ACTIVITY: Give the lines below again exactly, starting with the line that holds "The image size is (1000, 500)." and going on through the line that holds "Task: Click the Up One Level folder icon".

******

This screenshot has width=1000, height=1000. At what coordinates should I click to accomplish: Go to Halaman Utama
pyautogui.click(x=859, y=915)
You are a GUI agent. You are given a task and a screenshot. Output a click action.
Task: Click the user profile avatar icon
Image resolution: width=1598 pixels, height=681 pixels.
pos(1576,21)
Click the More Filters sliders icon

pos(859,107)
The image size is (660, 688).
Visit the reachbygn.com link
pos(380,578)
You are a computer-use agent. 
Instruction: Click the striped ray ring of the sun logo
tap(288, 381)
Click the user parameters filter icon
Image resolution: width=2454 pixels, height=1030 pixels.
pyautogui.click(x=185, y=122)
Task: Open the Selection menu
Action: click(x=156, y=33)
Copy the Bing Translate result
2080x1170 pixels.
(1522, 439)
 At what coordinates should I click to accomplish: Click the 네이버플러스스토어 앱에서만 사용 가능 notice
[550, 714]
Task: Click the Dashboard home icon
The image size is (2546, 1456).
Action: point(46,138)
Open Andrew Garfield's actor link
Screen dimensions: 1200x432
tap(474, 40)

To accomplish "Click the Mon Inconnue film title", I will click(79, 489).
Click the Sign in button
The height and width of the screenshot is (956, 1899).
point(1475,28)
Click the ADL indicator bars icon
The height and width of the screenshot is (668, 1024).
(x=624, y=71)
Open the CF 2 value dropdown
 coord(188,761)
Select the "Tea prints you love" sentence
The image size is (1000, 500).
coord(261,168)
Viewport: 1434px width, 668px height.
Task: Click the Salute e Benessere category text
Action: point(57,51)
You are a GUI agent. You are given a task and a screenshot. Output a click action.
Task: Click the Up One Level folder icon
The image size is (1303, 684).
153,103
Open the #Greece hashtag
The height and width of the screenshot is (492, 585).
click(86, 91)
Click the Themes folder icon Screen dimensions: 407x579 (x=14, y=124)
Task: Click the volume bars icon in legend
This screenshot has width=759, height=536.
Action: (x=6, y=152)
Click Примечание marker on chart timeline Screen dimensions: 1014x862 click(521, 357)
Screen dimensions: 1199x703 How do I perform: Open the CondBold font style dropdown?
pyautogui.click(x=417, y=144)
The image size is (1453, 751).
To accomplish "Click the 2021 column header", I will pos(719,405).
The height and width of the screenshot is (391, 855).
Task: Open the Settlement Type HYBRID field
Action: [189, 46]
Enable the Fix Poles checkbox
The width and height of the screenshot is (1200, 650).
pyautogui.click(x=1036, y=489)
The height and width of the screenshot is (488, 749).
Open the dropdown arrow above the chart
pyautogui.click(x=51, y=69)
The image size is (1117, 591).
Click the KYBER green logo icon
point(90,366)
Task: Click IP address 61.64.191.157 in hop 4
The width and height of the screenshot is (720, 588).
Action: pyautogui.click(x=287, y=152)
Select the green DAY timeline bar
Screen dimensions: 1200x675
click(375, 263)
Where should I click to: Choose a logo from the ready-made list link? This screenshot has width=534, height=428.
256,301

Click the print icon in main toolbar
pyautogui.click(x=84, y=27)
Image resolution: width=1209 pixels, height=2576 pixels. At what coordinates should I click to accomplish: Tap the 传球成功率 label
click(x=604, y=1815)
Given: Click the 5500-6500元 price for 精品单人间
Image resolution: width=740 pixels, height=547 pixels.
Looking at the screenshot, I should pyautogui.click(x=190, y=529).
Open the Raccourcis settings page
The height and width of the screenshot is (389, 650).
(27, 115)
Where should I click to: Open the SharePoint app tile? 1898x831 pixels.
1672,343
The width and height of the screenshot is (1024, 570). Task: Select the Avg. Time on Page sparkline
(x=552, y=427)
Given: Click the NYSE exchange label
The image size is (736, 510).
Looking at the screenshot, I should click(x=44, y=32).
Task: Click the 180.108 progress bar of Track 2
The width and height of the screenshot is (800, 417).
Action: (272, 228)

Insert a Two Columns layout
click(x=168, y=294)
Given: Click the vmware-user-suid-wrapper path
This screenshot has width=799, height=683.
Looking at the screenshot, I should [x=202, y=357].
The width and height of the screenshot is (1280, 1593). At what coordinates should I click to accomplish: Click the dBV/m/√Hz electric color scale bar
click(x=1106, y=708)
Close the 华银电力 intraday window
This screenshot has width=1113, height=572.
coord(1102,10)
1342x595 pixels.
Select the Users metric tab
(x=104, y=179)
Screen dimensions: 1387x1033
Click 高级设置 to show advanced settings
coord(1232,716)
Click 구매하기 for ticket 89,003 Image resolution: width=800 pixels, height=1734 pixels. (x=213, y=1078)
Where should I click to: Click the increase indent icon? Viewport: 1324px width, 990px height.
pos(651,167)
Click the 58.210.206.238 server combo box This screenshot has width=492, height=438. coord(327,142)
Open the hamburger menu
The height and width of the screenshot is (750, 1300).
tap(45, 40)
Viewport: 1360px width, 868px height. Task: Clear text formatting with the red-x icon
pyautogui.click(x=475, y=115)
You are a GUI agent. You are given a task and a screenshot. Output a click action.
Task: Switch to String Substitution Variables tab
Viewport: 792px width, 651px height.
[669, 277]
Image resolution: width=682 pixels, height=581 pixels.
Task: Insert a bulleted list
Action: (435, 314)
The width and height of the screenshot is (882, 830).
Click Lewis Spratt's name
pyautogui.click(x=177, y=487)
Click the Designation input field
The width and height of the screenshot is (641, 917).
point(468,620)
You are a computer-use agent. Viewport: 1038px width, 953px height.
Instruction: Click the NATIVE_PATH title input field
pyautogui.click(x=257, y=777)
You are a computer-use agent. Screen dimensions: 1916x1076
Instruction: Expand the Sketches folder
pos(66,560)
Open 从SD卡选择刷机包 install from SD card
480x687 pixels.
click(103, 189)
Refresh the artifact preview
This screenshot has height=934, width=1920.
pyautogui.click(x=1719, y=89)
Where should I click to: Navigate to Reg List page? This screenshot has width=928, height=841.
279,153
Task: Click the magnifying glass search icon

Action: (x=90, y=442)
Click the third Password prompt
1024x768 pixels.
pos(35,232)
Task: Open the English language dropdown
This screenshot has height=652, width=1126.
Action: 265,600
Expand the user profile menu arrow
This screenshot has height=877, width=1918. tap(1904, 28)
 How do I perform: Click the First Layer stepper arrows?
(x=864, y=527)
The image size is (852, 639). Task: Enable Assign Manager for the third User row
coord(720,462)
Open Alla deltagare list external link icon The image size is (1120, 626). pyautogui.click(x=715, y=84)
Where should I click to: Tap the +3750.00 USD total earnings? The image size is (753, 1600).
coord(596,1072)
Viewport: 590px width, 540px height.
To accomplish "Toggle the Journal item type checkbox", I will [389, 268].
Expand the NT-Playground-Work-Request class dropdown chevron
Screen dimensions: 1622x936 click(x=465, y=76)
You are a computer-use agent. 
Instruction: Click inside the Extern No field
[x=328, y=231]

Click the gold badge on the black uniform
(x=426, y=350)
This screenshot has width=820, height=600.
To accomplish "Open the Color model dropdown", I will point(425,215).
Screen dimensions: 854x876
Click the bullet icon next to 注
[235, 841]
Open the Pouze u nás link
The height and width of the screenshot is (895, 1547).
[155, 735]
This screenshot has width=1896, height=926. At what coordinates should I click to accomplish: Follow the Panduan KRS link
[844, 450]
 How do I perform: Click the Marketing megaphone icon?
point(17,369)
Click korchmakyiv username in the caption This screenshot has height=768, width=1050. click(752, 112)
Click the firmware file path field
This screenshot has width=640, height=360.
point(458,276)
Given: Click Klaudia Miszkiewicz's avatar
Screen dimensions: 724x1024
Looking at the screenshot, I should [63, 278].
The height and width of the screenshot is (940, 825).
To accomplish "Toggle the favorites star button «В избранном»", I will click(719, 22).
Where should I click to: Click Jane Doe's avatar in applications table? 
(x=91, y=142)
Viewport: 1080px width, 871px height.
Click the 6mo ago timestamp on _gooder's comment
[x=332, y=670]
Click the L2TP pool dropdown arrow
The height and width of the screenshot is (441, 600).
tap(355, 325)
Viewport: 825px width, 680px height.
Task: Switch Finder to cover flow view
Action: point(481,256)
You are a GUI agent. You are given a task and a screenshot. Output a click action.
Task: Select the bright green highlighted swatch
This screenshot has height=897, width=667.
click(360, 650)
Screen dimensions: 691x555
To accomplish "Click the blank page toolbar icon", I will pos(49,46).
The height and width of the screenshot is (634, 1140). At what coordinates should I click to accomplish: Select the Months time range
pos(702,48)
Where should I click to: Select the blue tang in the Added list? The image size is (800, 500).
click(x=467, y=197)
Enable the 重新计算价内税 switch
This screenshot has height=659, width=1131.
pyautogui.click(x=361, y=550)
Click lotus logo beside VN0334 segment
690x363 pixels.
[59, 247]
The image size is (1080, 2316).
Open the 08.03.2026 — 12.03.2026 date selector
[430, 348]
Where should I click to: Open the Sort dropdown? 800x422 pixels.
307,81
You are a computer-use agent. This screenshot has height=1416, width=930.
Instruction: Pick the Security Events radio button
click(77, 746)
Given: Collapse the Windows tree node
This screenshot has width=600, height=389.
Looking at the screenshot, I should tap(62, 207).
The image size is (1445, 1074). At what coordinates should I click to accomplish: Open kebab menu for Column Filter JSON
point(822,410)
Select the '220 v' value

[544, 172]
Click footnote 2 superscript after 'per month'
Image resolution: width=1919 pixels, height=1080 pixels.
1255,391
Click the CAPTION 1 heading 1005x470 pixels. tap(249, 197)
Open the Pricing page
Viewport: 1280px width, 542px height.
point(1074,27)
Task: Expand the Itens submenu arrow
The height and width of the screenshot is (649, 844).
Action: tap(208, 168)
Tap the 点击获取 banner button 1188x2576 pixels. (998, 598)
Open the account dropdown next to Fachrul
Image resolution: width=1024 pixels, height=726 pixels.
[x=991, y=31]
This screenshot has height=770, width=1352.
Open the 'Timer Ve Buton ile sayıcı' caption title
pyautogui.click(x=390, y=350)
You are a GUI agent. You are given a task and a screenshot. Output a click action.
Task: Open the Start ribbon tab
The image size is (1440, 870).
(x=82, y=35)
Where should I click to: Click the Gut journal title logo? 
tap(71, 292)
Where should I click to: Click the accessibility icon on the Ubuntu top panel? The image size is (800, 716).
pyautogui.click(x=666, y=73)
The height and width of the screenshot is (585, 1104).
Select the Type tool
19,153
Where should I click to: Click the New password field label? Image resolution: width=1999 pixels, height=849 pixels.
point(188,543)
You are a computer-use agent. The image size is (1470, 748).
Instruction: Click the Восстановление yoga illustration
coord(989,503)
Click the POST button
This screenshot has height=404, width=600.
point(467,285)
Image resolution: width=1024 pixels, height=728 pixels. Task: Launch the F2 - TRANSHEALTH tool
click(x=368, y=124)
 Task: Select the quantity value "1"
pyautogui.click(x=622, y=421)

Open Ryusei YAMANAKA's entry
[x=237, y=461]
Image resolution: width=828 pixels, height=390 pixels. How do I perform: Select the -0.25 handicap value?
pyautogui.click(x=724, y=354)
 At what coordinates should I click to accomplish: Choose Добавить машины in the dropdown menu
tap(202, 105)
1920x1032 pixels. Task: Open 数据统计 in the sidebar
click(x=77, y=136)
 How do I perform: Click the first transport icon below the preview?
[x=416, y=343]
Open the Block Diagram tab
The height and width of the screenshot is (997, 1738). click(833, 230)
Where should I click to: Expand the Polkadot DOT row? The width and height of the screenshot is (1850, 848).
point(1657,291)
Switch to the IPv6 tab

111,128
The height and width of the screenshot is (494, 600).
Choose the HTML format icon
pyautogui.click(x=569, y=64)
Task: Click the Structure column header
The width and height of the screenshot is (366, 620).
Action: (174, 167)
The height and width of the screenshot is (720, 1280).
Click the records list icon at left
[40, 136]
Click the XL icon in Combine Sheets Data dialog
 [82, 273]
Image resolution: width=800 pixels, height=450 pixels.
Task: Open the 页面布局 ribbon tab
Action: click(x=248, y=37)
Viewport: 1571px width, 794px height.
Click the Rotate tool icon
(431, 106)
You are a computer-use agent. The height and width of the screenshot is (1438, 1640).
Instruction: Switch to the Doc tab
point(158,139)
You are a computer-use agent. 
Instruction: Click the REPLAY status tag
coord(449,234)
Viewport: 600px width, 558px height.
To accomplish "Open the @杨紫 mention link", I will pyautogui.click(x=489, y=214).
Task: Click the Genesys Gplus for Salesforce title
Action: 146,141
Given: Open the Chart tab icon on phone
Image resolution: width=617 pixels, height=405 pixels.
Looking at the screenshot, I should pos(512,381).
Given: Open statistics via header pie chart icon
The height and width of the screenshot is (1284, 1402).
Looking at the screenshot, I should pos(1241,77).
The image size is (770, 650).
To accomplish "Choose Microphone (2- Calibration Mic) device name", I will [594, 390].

******

ANSWER TO THE PROBLEM:
The image size is (1000, 500).
coord(261,168)
Viewport: 1434px width, 668px height.
Task: Click the Salute e Benessere category text
Action: point(57,51)
You are a GUI agent. You are given a task and a screenshot. Output a click action.
Task: Click the Up One Level folder icon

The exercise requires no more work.